Previously released CPI growth in August was as high as 8.3% year-on-year. The non-farm employment data released last week showed that the labor market was still strong. The market expects high inflation data to provide reasons for the Federal Reserve to continue to raise interest rates sharply. According to the latest data from FedWatch, traders bet that the Fed is raising interest rates by 75 basis points at its November policy meeting is as high as 78.4%.
Ark Investment CEO Casey Wood (also known as "Miss Wood") said in an open letter to the Federal Reserve on the 10th that the above indicators are lagging, and the Federal Reserve's continued sharp interest rate hikes may be a mistake."In our opinion, the two lagging indicators of inflation and employment have been sending contradictory signals that have forced us to question the high interest rates the Fed is calling for," the open letter said.
MuToujie believes that the Federal Reserve should pay more attention to leading indicators such as commodity prices. In addition to some food and energy that have been impacted by the situation in Russia and Ukraine, the prices of most bulk commodities have peaked and have seen a year-on-year decline. Both retailers and used car industries are facing severe pressure to destock, and commodity prices are expected to fall further.
The Fed has raised interest rates by 75 basis points three times in a row and is expected to raise interest rates by 75 basis points for the fourth time. Sister Mu said that this may have caused shocks to the US and even the world economy, and the risk of deflation and collapse increased.

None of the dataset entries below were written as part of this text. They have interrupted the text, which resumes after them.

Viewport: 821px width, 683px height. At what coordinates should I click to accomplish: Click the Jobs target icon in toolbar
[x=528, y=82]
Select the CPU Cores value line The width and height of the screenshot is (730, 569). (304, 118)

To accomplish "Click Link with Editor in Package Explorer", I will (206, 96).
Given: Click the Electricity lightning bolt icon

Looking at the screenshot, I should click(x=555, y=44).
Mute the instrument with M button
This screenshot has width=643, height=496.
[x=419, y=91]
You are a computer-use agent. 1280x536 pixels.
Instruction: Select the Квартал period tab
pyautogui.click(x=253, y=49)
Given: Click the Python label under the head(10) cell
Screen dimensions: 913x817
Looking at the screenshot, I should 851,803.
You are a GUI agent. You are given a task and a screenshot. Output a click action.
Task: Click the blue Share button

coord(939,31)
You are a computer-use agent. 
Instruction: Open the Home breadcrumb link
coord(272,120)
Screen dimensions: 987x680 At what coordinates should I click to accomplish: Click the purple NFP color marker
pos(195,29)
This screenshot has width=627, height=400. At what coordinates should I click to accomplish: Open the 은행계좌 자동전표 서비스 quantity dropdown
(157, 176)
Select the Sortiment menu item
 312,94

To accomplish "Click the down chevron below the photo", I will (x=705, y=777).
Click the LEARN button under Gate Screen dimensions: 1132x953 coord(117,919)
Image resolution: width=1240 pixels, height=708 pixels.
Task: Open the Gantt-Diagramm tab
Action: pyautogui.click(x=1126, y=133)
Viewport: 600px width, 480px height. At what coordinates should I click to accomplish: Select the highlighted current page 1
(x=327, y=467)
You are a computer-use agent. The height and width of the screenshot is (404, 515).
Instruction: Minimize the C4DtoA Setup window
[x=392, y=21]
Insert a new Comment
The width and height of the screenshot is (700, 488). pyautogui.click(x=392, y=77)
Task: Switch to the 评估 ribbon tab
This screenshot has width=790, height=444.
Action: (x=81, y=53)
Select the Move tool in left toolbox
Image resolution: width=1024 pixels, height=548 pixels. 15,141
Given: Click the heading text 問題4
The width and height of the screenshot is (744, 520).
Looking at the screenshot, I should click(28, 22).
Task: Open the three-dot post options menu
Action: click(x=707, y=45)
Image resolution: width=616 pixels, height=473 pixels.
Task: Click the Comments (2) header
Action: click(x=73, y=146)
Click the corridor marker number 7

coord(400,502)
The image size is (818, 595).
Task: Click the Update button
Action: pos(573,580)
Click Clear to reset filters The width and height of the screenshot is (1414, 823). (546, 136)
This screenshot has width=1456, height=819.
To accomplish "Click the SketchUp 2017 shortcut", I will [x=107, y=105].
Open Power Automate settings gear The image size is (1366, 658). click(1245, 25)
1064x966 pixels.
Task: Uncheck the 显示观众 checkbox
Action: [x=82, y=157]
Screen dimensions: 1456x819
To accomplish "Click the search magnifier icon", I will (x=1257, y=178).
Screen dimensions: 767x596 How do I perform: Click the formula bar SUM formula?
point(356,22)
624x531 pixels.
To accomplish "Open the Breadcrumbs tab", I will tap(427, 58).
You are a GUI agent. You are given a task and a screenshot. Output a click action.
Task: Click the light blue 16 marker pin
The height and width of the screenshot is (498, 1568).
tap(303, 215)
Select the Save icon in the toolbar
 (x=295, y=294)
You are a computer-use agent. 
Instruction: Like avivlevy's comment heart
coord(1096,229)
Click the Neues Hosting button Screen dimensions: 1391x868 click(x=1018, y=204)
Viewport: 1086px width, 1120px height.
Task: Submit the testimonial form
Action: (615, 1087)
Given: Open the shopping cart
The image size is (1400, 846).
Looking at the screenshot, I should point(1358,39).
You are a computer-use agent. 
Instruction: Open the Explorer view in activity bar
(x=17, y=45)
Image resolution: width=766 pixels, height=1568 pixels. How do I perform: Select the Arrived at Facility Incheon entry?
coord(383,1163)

As Mutoujie questioned, the latest speeches of two Federal Reserve officials also weakened in their tone. On the 10th, the second-in-commander of the Federal Reserve and vice chairman of the Federal Reserve, Brainard , said that existing interest rate hikes and expectations for future interest rate hikes may slow down the economy in some ways that cannot be observed yet, which was interpreted by the media as the possibility of the Federal Reserve's cautious interest rate hikes.
Earlier on the same day, the Federal Reserve "dove" and Chicago Fed Chairman Evans said that according to his outlook on the economic outlook, the Federal Reserve should suspend interest rates and evaluate the effectiveness of interest rates after raising the policy rate to slightly above 4.5% in March next year.